Aim of the exercise: Write out every record below exactly, leaving the pictures out.
__________________________________________________
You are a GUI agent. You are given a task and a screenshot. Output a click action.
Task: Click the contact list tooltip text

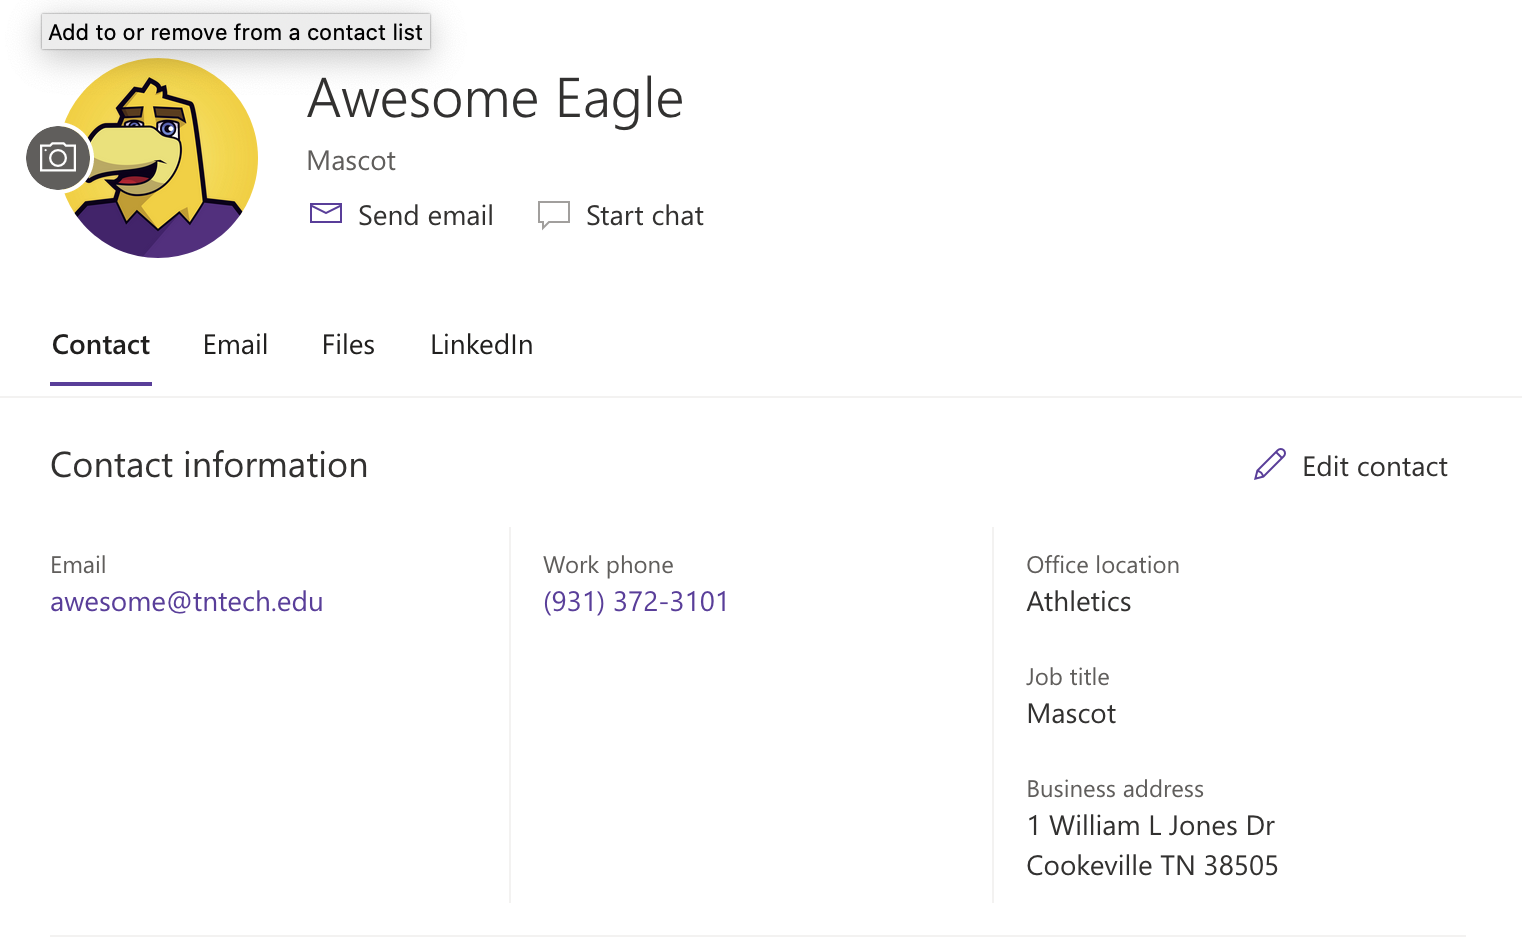[236, 32]
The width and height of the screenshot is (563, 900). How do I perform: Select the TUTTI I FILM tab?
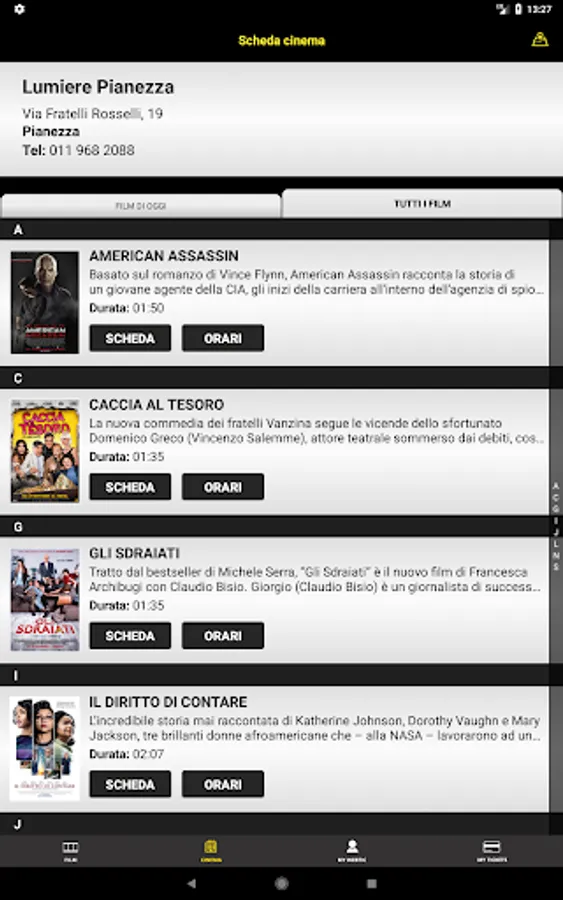pyautogui.click(x=422, y=203)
__________________________________________________
Answer box:
You are a GUI agent. You are given a task and a screenshot. Output a click action.
Task: Click the contact list tooltip text

[236, 32]
The width and height of the screenshot is (563, 900). How do I perform: Select the TUTTI I FILM tab?
pyautogui.click(x=422, y=203)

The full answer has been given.